We won't go further in the specific agent code but with above instructions (feel free to contact us if you would want the code), you have all basics to get started.
At element61 we developed a small demo applying reinforcement learning with OpenAI Gym on the Lunar Lander environment. Take a look at our demo:
Key requirements to get started
- Do your research on the gym environments. First, fully understand how the environment works, how the actions are scored and what the dimensions are of your in- and output variables, before thinking about algorithms.

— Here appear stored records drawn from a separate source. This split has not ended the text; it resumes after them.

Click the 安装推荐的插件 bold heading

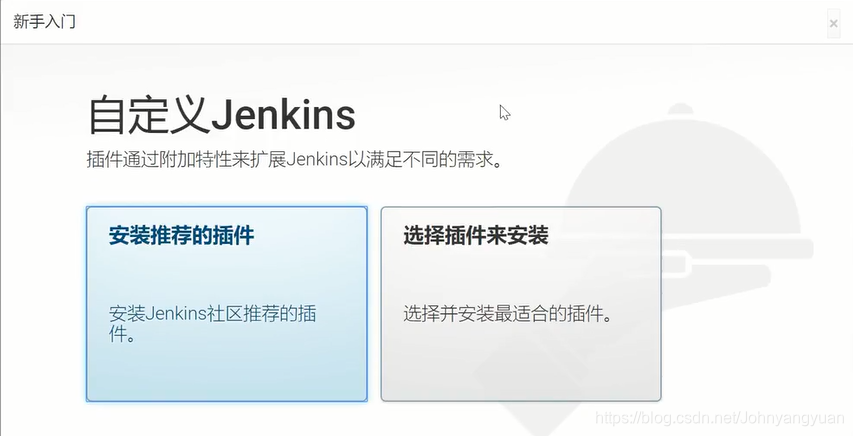coord(181,236)
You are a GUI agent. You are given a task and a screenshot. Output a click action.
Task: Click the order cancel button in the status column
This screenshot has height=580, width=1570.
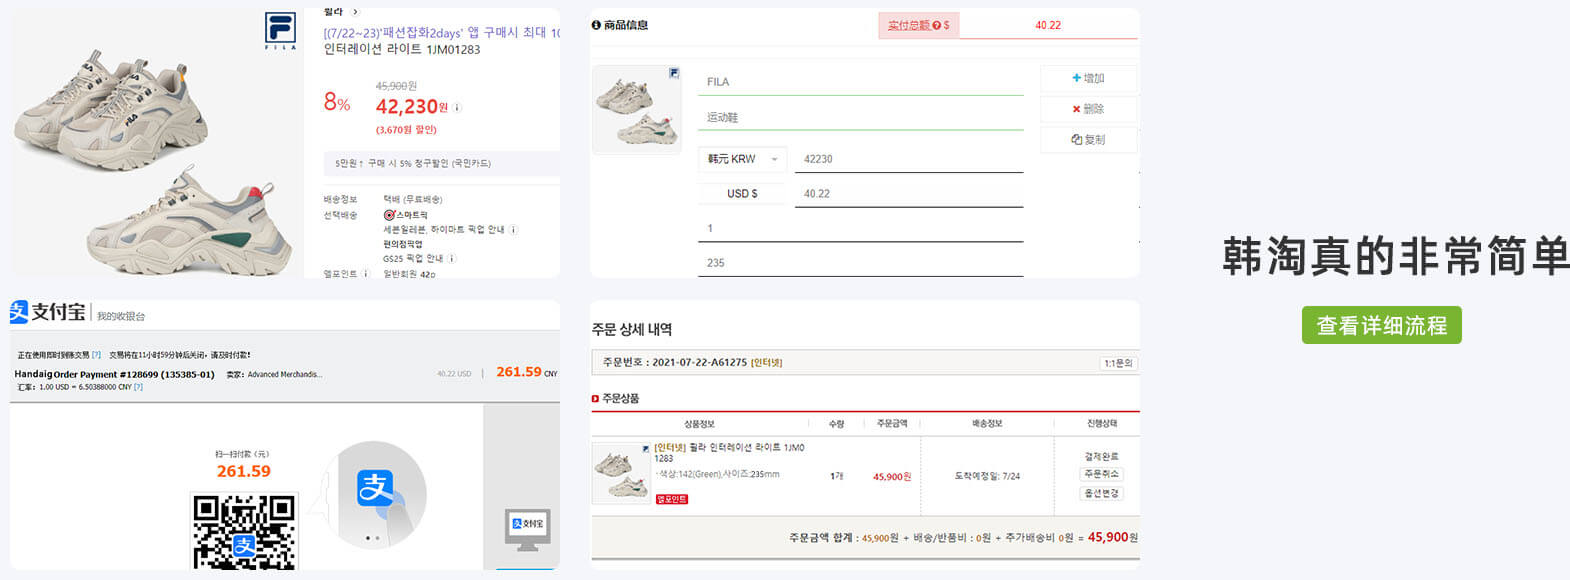1101,474
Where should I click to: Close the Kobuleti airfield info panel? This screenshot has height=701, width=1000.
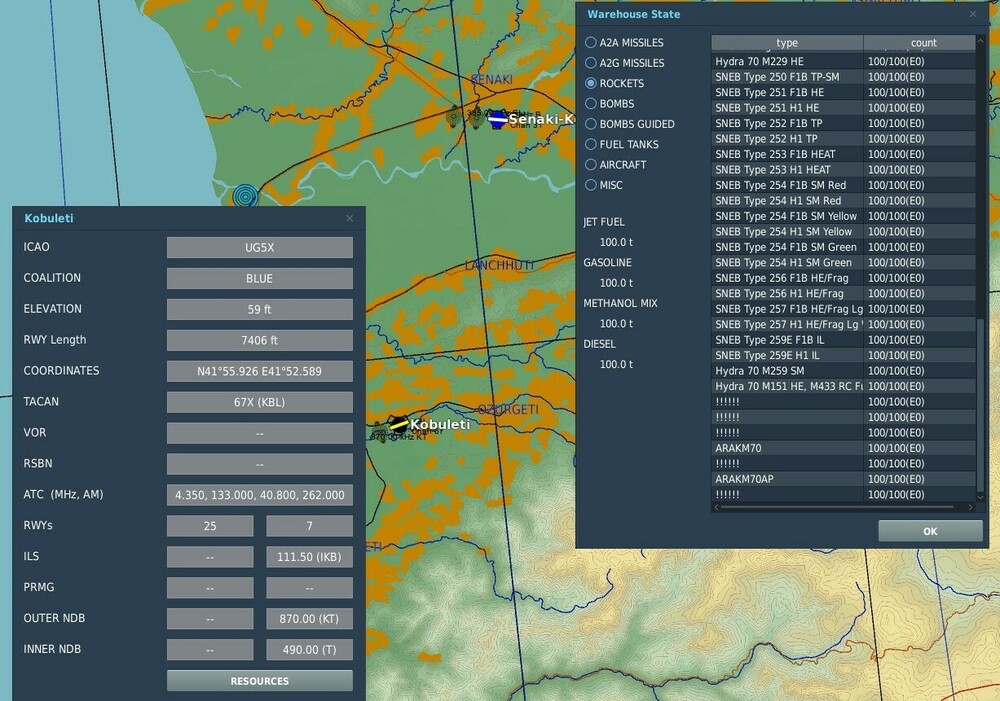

- Understand the principles. Understand how Reinforcement Learning algorithms are structured and how that structure should reflect in code
- Start with the basics. First try to solve an easy environment with few dimensions and a discrete action space before diving into a complex continuous action space
- Internet is your best friend. OpenAI Gym is a well-known toolkit, therefore a lot of code is available to get you going in any given environment.
Now the only thing left to do is write your algorithm and train your agent! Good luck and have fun!